Leonid Petrovich Gorbenko (Russian: Леонид Петрович Горбенко; 20 June 1939 – 7 August 2010) was a Russian politician. He was elected the 2nd Governor of Kaliningrad Oblast in 1996, serving in that office until 2000.

Kalinigrad's first governor, Yuri Matochkin, was appointed by Russian president Boris Yeltsin. Matochkin pursued largely pro-Western policies and tried to boost ties to Kalinigrad's neighboring countries in the Baltic. Leonid Gorbenko defeated Matochkin in the 1996 gubernatorial election.

In 1998, Gorbenko declared a state of emergency in Kalinigrad following the 1998 Russian financial crisis. The state of emergency was illegal under Russian law, but allowed Gorbenko to consolidate his hold on power. Gorbenko, unlike his predecessor, pursued an isolationist policy toward Kalinigrad's neighbors and the rest of Russia. His administration had a reputation for corruption and mismanagement, with connections to many of Kalinigrad's businesses.

City and local officials in Kaliningrad Oblast were largely dissatisfied with Gorbenko's isolationalist policies.

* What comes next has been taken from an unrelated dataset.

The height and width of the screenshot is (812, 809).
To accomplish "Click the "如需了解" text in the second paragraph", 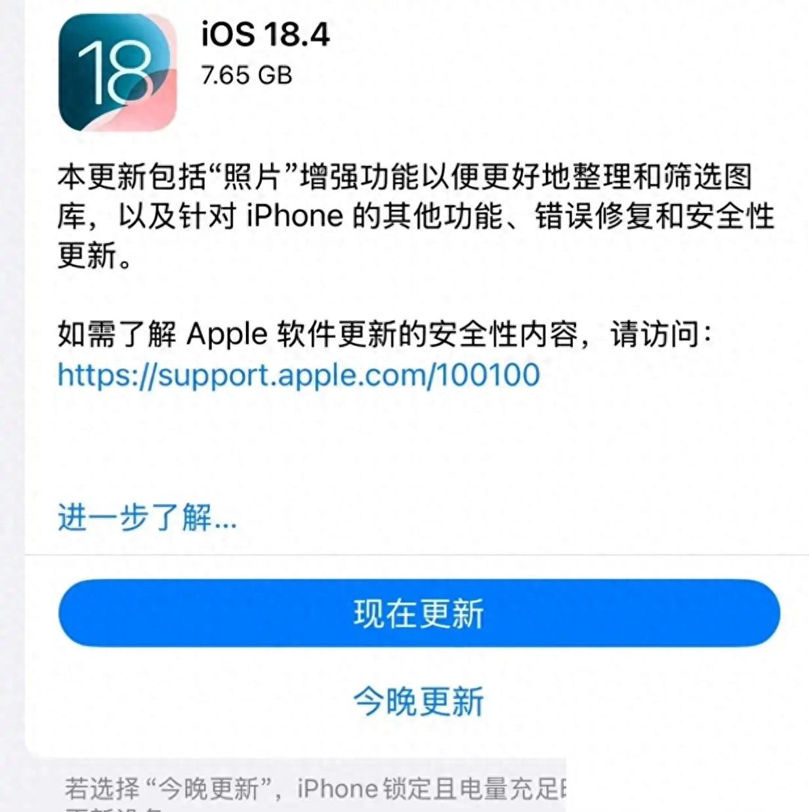I will coord(117,334).
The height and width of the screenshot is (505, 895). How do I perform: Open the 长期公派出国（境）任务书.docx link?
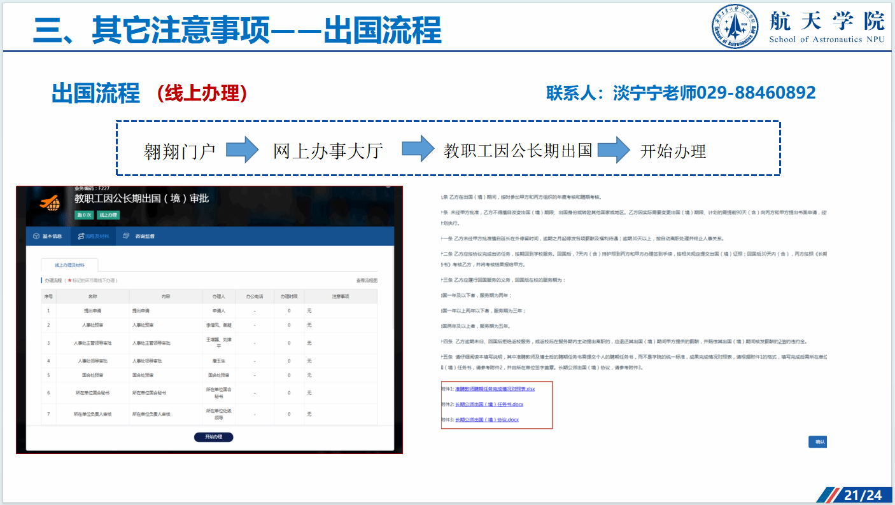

Many municipalities created their own development plans to attract Russian and foreign investors and business.

Vladimir Putin became Russia's second president in May 2000. Putin, who was dissatisfied with Leonid Gorbenko's policies, openly supported Gorbenko's opponent in the 2000 Kalinigrad gubernatorial election, Admiral Vladimir Yegorov, the former commander of Russia's Baltic Fleet,. In November 2000, Yegorov defeated Gorbenko in the election.

Leonid Gorbenko died on 7 August 2010, at the age of 71.